I'd heard that about WKRP -- that efforts have been ongoing to renegotiate all the rights, but it's just an incredibly long and tortuous process, and getting the rights to a couple of songs that are key to particular scenes or episodes (and thus not replaceable with more legally accessible songs) is proving flatly impossible. It was music-rights wrangling that delayed the release of the full run of
My So-Called Life
on DVD for at least a year after folks had signed up and paid for their sets and the production company had committed to it.
eta: x-post due to my slowness
I don't think they foresaw the market. How many TV shows did you own on video? All I had was what I'd taped. Now, on DVD, I have bought a brazilian. It would be very easy to not see that technology shift coming.
I assumed the negotiations were current.
I have an old tv show, I want to do a DVD release, I go to negotiate the rights -- it would seem sensible zeitgiest-wise for the owners of the old music to make it accessable in this way. A DVD isn't going to cut into their record sales and may even encourage some.
thanks god it's "news"radio.
Speaking of, I heard a rumor the aforementioned will be broadcast in Nick at Night over the summer.

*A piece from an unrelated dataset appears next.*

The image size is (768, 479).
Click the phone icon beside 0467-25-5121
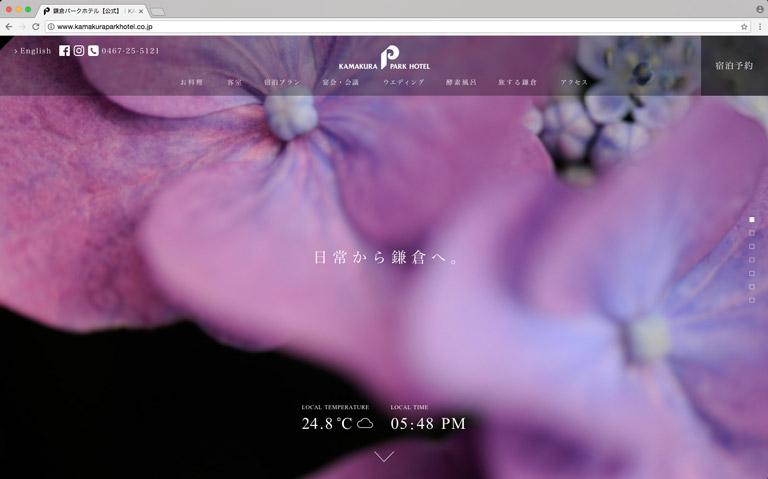(93, 51)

I know people who are afraid Supernatural will never be released on DVD for that same reason.
Tell them not to fear! It's already been scheduled for release this August or September.

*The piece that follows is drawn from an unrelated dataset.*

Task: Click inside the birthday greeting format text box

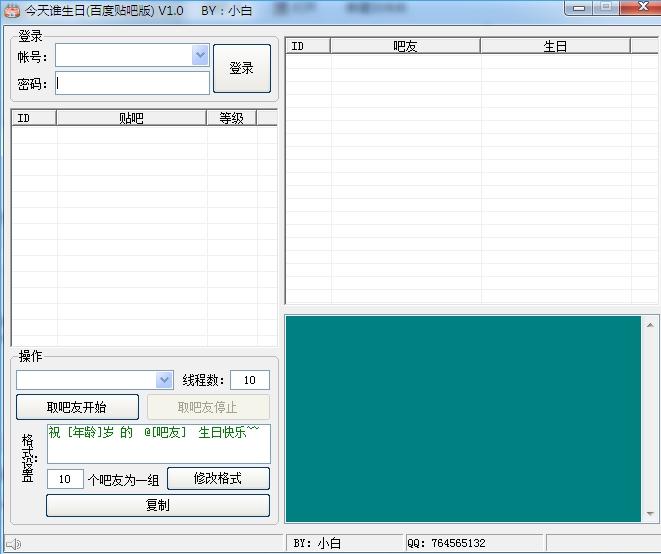Action: click(157, 444)
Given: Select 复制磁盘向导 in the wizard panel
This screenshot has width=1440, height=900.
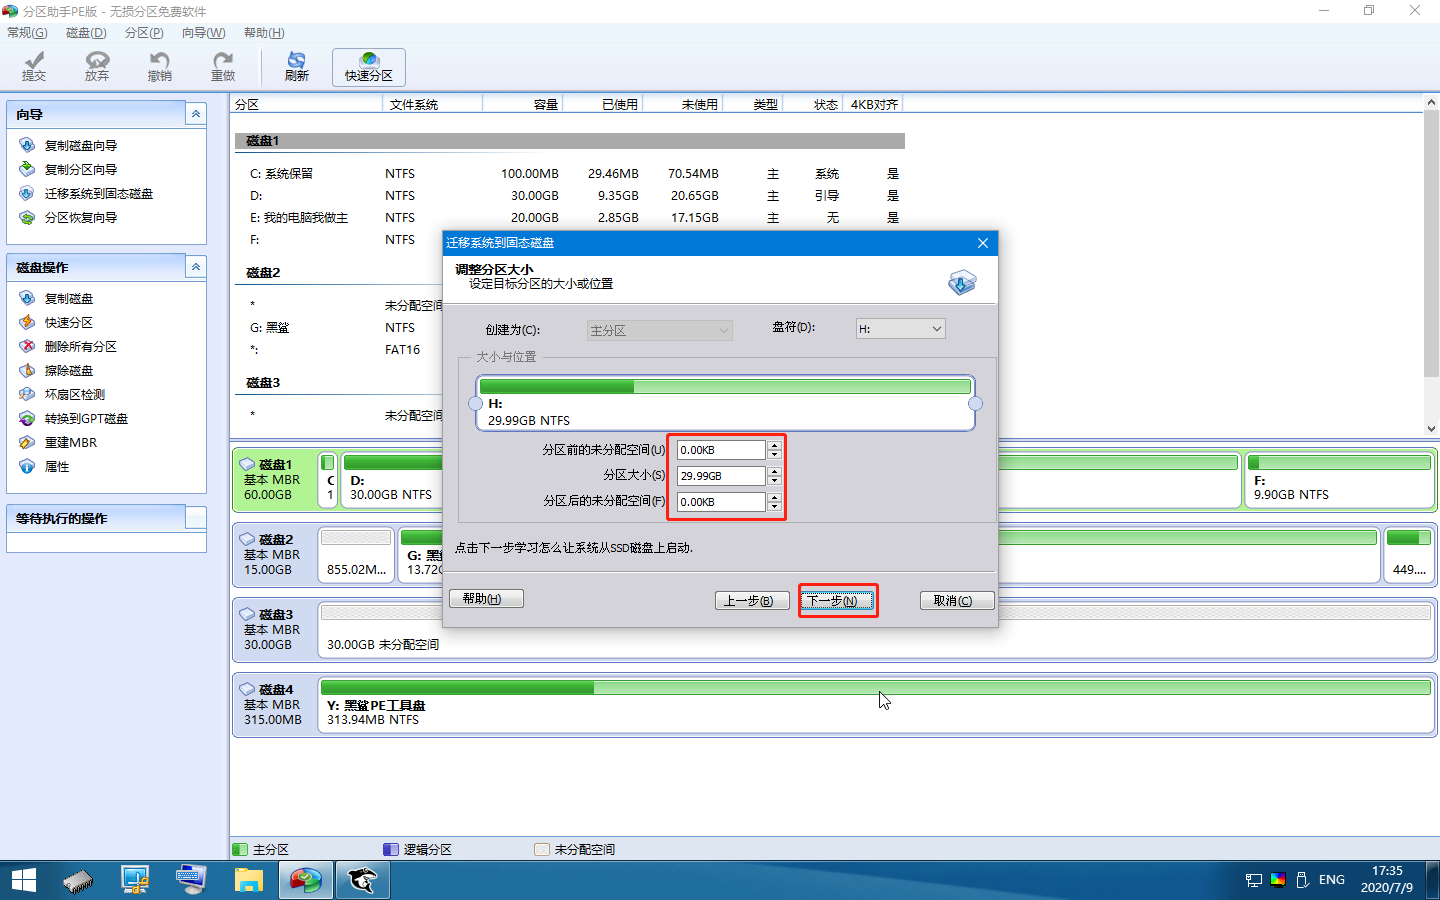Looking at the screenshot, I should click(80, 146).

ETA: Found the link. September 5.
The owners of music are the same ones who won't let their lyrics be published on the web, never mind how you might feel about the RIAA shenanigans.

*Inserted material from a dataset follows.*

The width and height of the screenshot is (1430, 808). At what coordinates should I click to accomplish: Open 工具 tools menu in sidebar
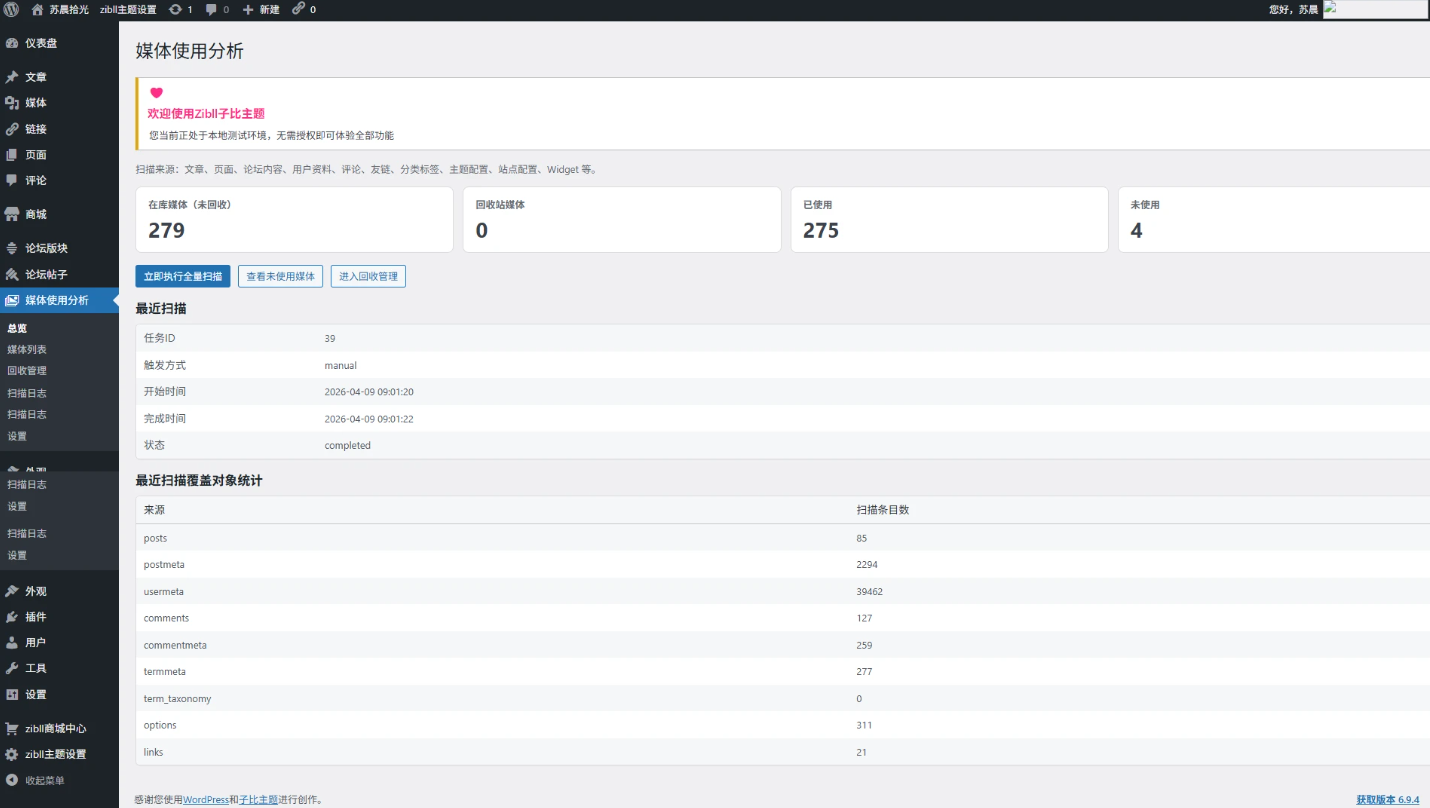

The owners of music are the same ones who won't let their lyrics be published on the web, never mind how you might feel about the RIAA shenanigans.
Well that makes sense. It competes with the owners financial interests -- they want to sell the songs themselves, not have them down-loaded and carried around on i-Pods without getting a cut.
No one is carrying around their DVD player in order to listen to the music from TV episodes. Rather, if a customer likes the music enough they're going to track it down and buy it.
It competes with their financial interests -- they want to sell the songs themselves, not have them down-loaded and carried around on i-Pods without getting a cut.
The only connection I've found between finding lyrics online and putting songs on my iPod is when reading the lyrics made me buy them.
The only connection I've found between finding lyrics online and putting songs on my iPod is when reading the lyrics made me buy them.
Ah, I mis-read you.
Well that's stupid too. Unless its being used in some defamatory sense in either venue its only going to be positive (or have no effect at all). They should by all means protect their rights, but it would behoove them to come up with an easy contract for the new mediums.
I don't think the lyrics sites are seeking to pay for their content in any case; they're just using it either to sell advertising or install something on your computer.